Tout à fait différents sont les monts Kapuas et les monts Meratu, au nord-ouest et à l’est, chaînes de médiocre altitude, mais composées essentiellement de terrains tertiaires et créées par des orogenèses tertiaires. Malgré la jeunesse et la vigueur des orogenèses, les montagnes sont peu élevées, parce que les terrains tertiaires sont tendres. Les monts Kapuas (mont Murud, 2 600 m) résultent de plissements mio-pliocènes et post-pliocènes; ces mouvements ont concerné des terrains tertiaires marins très épais; mais ils ont, également, affecté le socle prétertiaire (calcaires permiens, granites), portant notamment à plus de 4 000 mètres d’altitude le granite crétacé du Kinabalu. Cette structure rappelle celle des monts Barisan de Sumatra mais sans volcanisme actuel. Les monts Meratu sont d’une tectonique plus récente encore. Les terrains tertiaires sont extrêmement épais (13 000 m), mais le socle a été, lui aussi, affecté et affleure au centre. Les plis, d’âge pliocène, sont très vigoureux; ils ont engendré notamment deux chaînes parallèles de terrains tertiaires qui flanquent la zone axiale plus ancienne; les crêtes tertiaires, de roches tendres, sont planes, ce qui laisse supposer qu’elles ont été aplanies au fur et à mesure de leur soulèvement; les derniers mouvements sont si récents (soulèvement quaternaire?) que le Mahakam à Samarinda traverse tout l’ensemble par antécédence. Relief et structure rappellent les chaînes du Rembeng et du Kandeng au nord-est de Java. La chaîne continuerait à se soulever (P. Birot).
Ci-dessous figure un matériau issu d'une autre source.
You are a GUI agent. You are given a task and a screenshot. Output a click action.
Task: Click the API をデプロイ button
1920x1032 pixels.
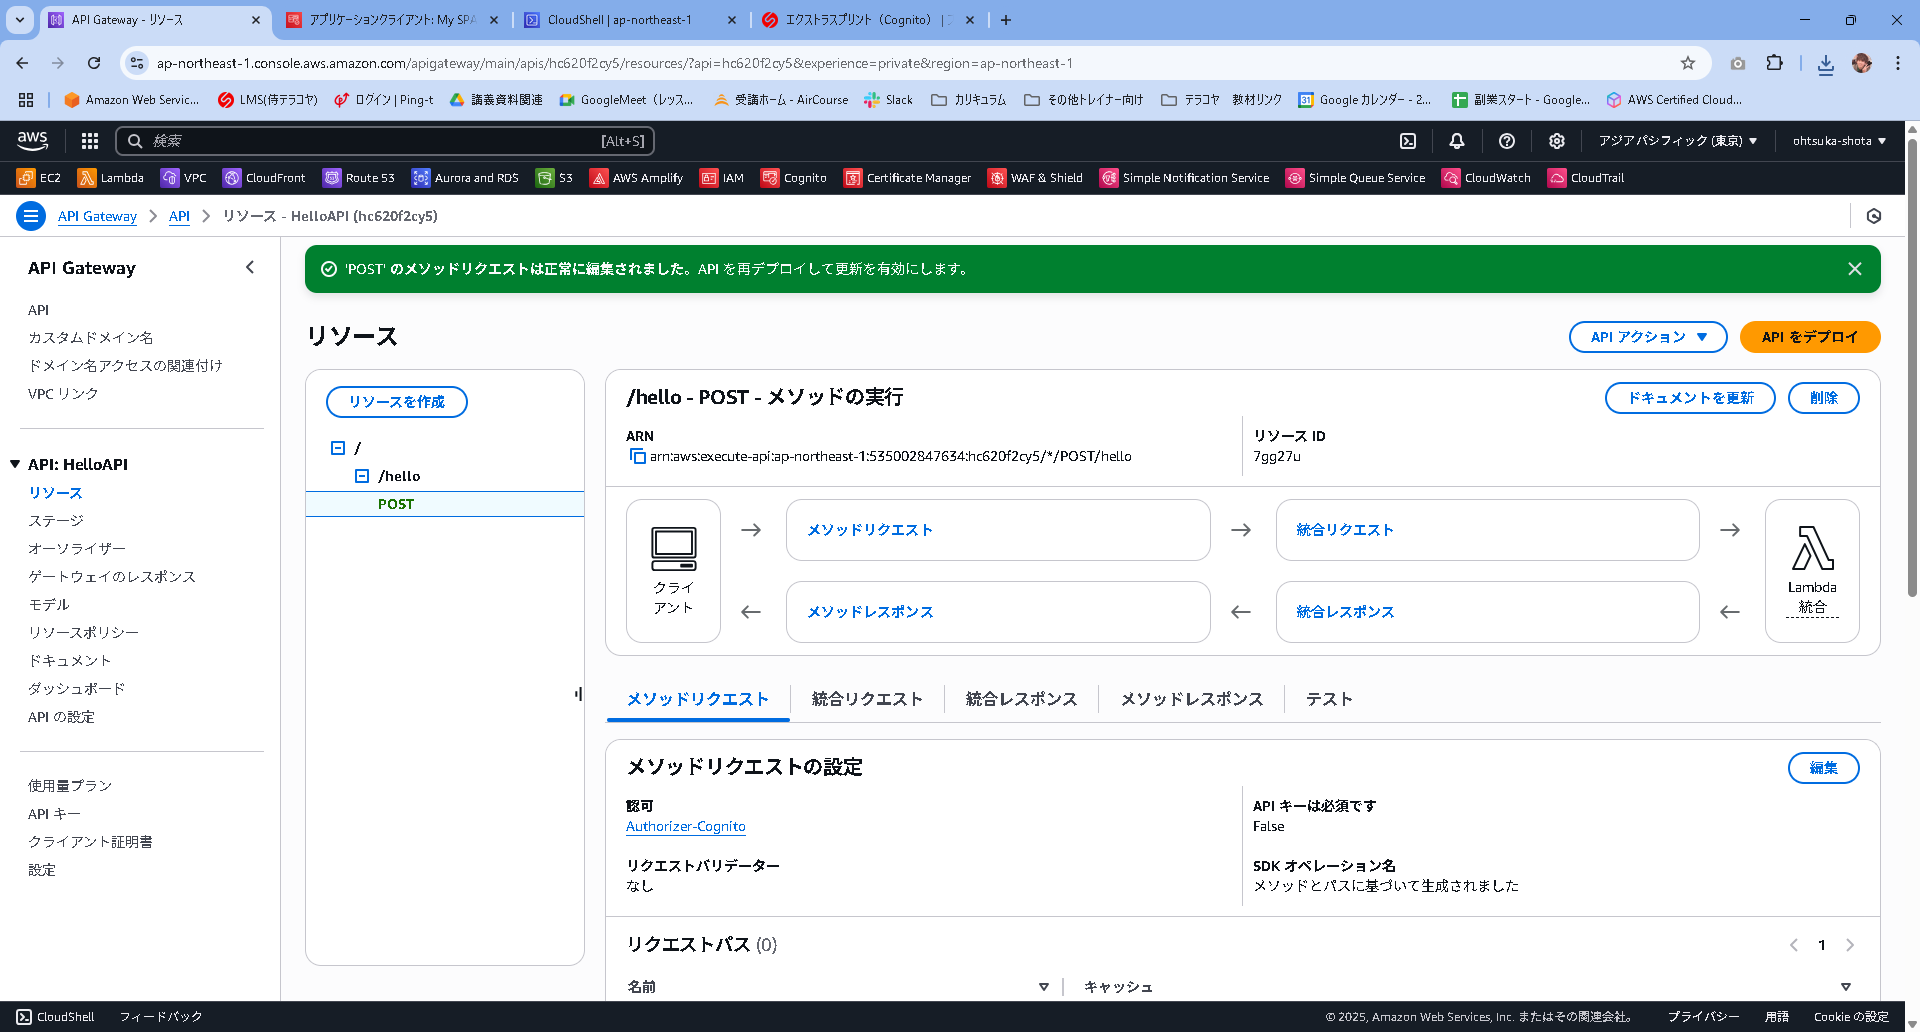click(x=1810, y=337)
3. Populations et genres de vie

Kalimantan a 17 habitants au kilomètre carré (en 1991). Si les côtes ont été, assez tôt, fréquentées, l’intérieur est resté isolé. Le climat équatorial est peu favorable à la culture sur brûlis à longue jachère qui est la pratique normale des populations; les sols sont souvent très mauvais (tourbes et podzols). Aujourd’hui encore s’opposent les côtes, qui ont quelque population ponctuelle, et le centre qui est presque vide: au kilomètre carré, Kalimantan Ouest a 22 habitants et Kalimantan Sud 69 habitants, mais Kalimantan Est et Centre n’en ont que 9; les statistiques officielles donnent une population de 3 273 000 habitants pour les 365 000 km2 du centre et de l’est de Kalimantan. L’intérieur est peuplé essentiellement de proto-Malais, les Dayak ; les zones côtières sont peuplées de Dayak convertis à l’islam et de deutéro-Malais qui sont, pour la plupart, des Bandjar, des Bugi de Sulawesi (Célèbes) et des Javanais. Les Chinois sont particulièrement nombreux autour de Pontianak et de Sambas, où ils sont installés depuis peut-être un millénaire, ce qui explique qu’on ait parfois donné le nom de «Districts chinois» à cette région.

Il existe dans l’est de Bornéo, aux confins de Kalimantan et de Sarawak, une population particulièrement primitive: les Punan. Ils vivent en nomades, par petits groupes de vingt ou trente, ne pratiquent aucune culture. Ils chassent le sanglier à la lance et tuent oiseaux ou singes à la sarbacane avec des flèches empoisonnées. Leur alimentation comporte une alternance de festins lorsque la chasse a été fructueuse et de très longues disettes au cours desquelles il leur arrive d’abattre de grands arbres pour cueillir quelques maigres grappes de fruits dont ils mangent même les noyaux. Ils évitent les rivières qu’ils ne peuvent franchir, car ils ne savent ni construire de pirogues ni même nager. Ils se procurent auprès des Dayak quelques produits, notamment le tabac, qui a sur eux les effets d’une véritable drogue. Leur natalité est très faible et leur survie semble aléatoire (P. Pfeffer).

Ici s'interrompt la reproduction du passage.